6. Vérification des clients et réponse aux abus
Les protections côté consommateur ont peu de valeur si n’importe qui peut acheter un accès de manière anonyme.
Exigences recommandées :
- Connaître son client avant tout accès en production. Une intégration par étapes où l’accès complet au réseau n’est accordé qu’après : vérification de l’identité de la personne physique ou de l’entreprise, examen du cas d’usage au regard d’une politique d’utilisation acceptable publiée, examen des bénéficiaires effectifs pour les profils à risque plus élevé, validation du paiement et contrôle des sanctions (OFAC, EU, UK, UN).
- Niveaux de contrôle renforcé. Examen supplémentaire pour les revendeurs, les secteurs sensibles (services financiers, santé, administration), les expositions juridictionnelles à haut risque et les cas d’usage proches des limites de la politique.
- Utilisations interdites publiées. Au minimum : déni de service, distribution de logiciels malveillants, CSAM (avec signalement obligatoire au NCMEC ou à l’autorité nationale compétente), spam, bourrage d’identifiants, balayage non autorisé et toute activité illicite.
- Application graduée et documentée. Réponse échelonnée selon la gravité, de l’avertissement jusqu’à la résiliation immédiate sans délai de régularisation, avec conservation des preuves et signalement aux forces de l’ordre le cas échéant.
- Responsabilité tout au long de la chaîne contractuelle. Les clients sont contractuellement responsables du comportement de leurs propres utilisateurs en aval, de sorte que la responsabilité subsiste en cas de revente.
- Procédure applicable aux forces de l’ordre. Réception documentée avec examen de la validité, de la compétence et de la portée ; production strictement circonscrite ; notification du participant et du client lorsque la loi le permet.
7. Comment la conformité devrait être testée et gouvernée
Pour les organismes de normalisation et les schémas de certification, la manière dont une norme est testée importe autant que ce qu’elle exige. Principes recommandés :
- Tests fondés sur les résultats et neutres quant à la mise en œuvre. Apprécier la conformité selon que le résultat interdit peut effectivement se produire (par exemple : une requête vers une plage privée bloquée peut-elle réellement sortir d’un appareil participant), et non selon le mécanisme qui l’empêche. Des critères imposant un mécanisme précis permettent à l’architecture d’un opérateur de devenir la norme.
- Tests reproductibles, et non listes commerciales. La conformité est mesurée au moyen du test documenté et reproductible propre au schéma. Jamais par l’inscription sur une liste de blocage ou un flux de réputation contrôlé par un acteur du marché.
- Procédure contradictoire avant toute conclusion défavorable. Notification préalable à la publication, fenêtre de commentaires et droit à un nouveau test. Aucune inscription défavorable sur la base d’un résultat contesté avant l’épuisement des voies de recours.
- Gouvernance neutre des listes. Tout critère ou toute liste de blocage est détenu de manière neutre, versionné, et assorti d’un processus documenté de contestation par les opérateurs. Aucun acteur unique ni fournisseur de détection ne l’administre.

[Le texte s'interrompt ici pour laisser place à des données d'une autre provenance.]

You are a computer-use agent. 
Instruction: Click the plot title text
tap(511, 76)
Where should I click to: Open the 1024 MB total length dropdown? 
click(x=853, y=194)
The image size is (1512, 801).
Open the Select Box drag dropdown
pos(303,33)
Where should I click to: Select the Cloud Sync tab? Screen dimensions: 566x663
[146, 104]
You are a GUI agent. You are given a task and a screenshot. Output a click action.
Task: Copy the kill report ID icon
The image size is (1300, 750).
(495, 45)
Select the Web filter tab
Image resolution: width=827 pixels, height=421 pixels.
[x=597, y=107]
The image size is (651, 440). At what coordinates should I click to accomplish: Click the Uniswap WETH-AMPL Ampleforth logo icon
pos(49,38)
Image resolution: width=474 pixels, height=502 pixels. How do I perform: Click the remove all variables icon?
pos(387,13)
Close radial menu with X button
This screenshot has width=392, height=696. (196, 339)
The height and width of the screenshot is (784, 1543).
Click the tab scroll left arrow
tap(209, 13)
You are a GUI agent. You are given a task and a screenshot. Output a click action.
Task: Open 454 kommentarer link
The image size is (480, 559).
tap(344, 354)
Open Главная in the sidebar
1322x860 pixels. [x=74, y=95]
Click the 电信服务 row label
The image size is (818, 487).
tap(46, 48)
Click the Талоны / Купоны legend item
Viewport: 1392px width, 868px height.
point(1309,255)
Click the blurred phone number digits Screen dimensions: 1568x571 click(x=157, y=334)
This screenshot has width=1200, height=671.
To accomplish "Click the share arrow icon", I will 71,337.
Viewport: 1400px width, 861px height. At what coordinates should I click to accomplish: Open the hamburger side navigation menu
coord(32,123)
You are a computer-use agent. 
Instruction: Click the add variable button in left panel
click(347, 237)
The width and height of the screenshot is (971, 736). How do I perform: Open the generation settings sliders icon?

- Divulgation des conflits et récusation. Tout acteur qui vend des services concurrents de détection ou de notation, ou qui est en litige actif avec un autre acteur, divulgue le conflit et se récuse de tout jugement portant sur cette partie.
8. Liste de contrôle récapitulative
| Domaine | Exigence de référence |
|---|---|
| Consentement | Adhésion affirmative, refus d’égale visibilité, information sur les ressources au moment de la décision |
| Révocation | Retrait en un clic, effet immédiat |
| Intégration SDK | Divulgation dans les ToS et l’avis de confidentialité de l’app hôte, parcours de consentement non modifié, examen avant lancement |
| Données | Minimisation, aucune collecte de contenu ni d’historique, plafond de conservation fixe |
| Sécurité des appareils | Blocage de la sortie vers les plages privées, application côté serveur pour tout le trafic, prise en compte de la résolution |
| Ports | Ports web uniquement ; ports de messagerie et d’administration à distance bloqués |
| Contrôles anti-abus en cours d’exécution | Plafonds de bande passante par appareil, limitation du débit, détection des anomalies, réponse automatisée, coupe-circuit |
| Vérification | Identité, cas d’usage, propriété, paiement, sanctions avant tout accès en production |
| Abus | Utilisations interdites publiées, application graduée, signalement obligatoire des CSAM |
| Responsabilité | Responsabilité en aval tout au long de la chaîne contractuelle |
| Certification | Tests fondés sur les résultats, tests reproductibles, procédure contradictoire, gouvernance neutre, récusation en cas de conflit |
Contact
Les questions relatives à ces recommandations peuvent être adressées à legal@joinmassive.com.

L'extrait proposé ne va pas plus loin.